Supplied passage –
+ + + + +
January 18, 2012 by News

    Guest Post: Diversity is Tech by Kaia N. Shivers (@guichigirl), Adjunct Professor, Rutgers University Media Studies

    Diversity in tech is not a debate or even a quandary. Diversity is tech. In order for tech to exist and thrive, it must be used, tweaked, approved then distributed by the people―all people. Technology is the fundamental force that pushes societies to connect while growing and aiming to operate in its fullest potential.

    From sophisticated cotton gins to holographic keyboards, technology is an extension of us―all of us. Unfortunately, technology has been imagined as some abstract, barely attainable resource that is born out the labs of geeky white and Asian kids who are funded by greedy, middle-aged, uber-wealthy capitalists.


    Though diversity is tech, it is essential to give naysayers an understanding of not only why diversity matters in tech, but why tech cannot subsist without diversity.

    1. Diverse perspectives cultivate more effective and efficient technology. One worldview did not create the world and will not cure it of its issues. Technology that reaches more people and can be applied from an angle that understands the complexities of individuality has a better and quicker chance of being embedded and enhanced by the population it serves.
+ + + + +
Source material –
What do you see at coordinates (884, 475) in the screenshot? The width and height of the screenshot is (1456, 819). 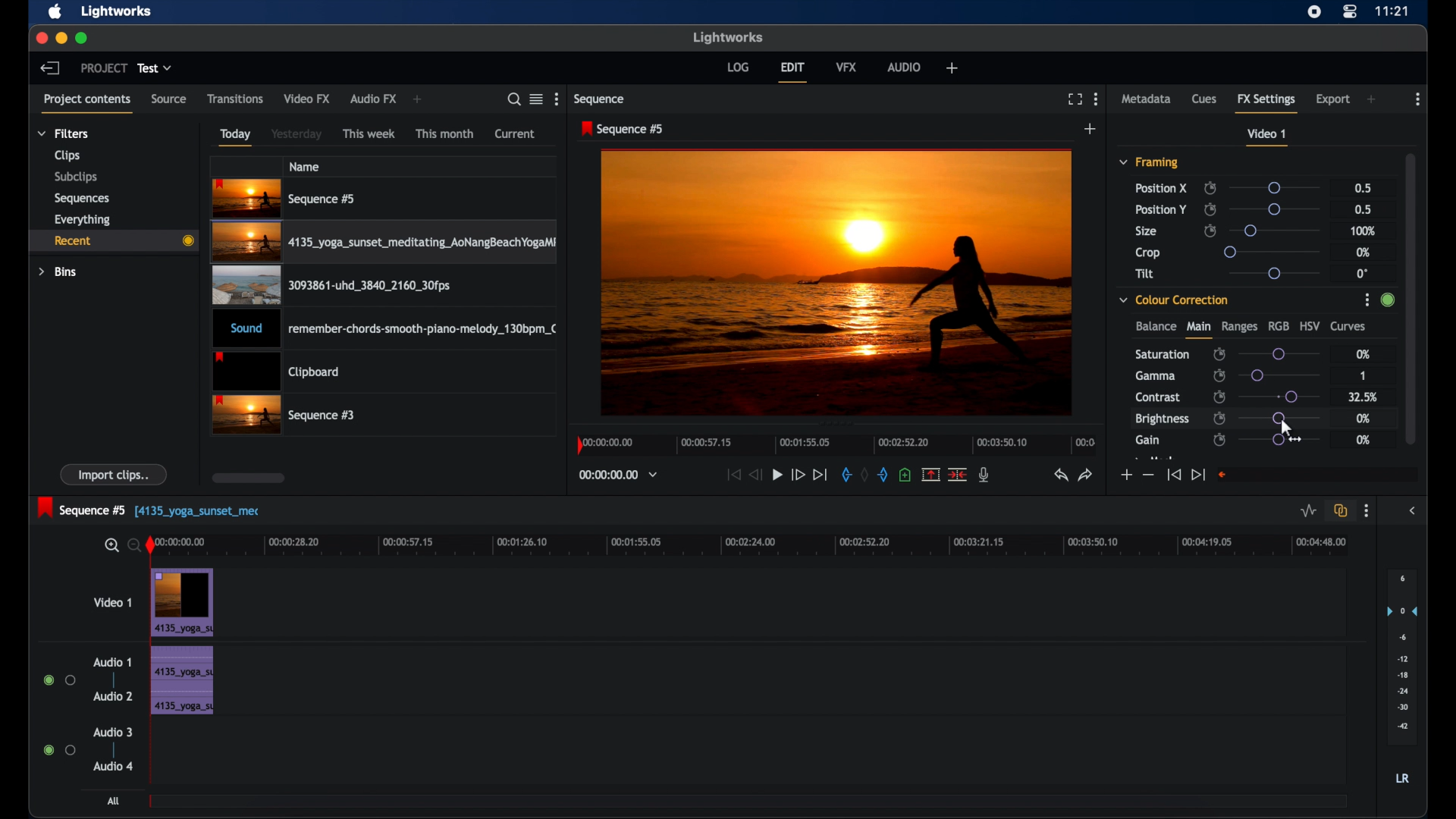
+ + + + +
What this exercise asks –
[1] In the guest post on diversity in tech, which two examples of technology are named to show it is an extension of all of us?
[2] Carry on the guest post on diversity in tech, picking up after its first numbered point.
The material has no connection to the guest post on diversity in tech.

Answers to the exercise –
[1] Sophisticated cotton gins and holographic keyboards.

[2]
    2. Recognizing diversity in tech provides a platform for needed leadership and innovative ideas to bring solutions to age-old problems that much of these crusty bureaucrats cannot wrap their heads around.

    3. Listening and acknowledging the diversity in consumers enhances the tech product. The different ways of life generate a multiplicity of ways in engaging and implementing technology. What a wonderful world it would be if companies really paid attention to its diverse population of users instead of categorizing populations.

    4. If we were as exclusive about tech 30 years ago, the way we do today, the best tech geniuses that have come from “disenfranchised,” “at-risk,” and “uneducated” backgrounds (eg Steve Jobs) would not stand a chance.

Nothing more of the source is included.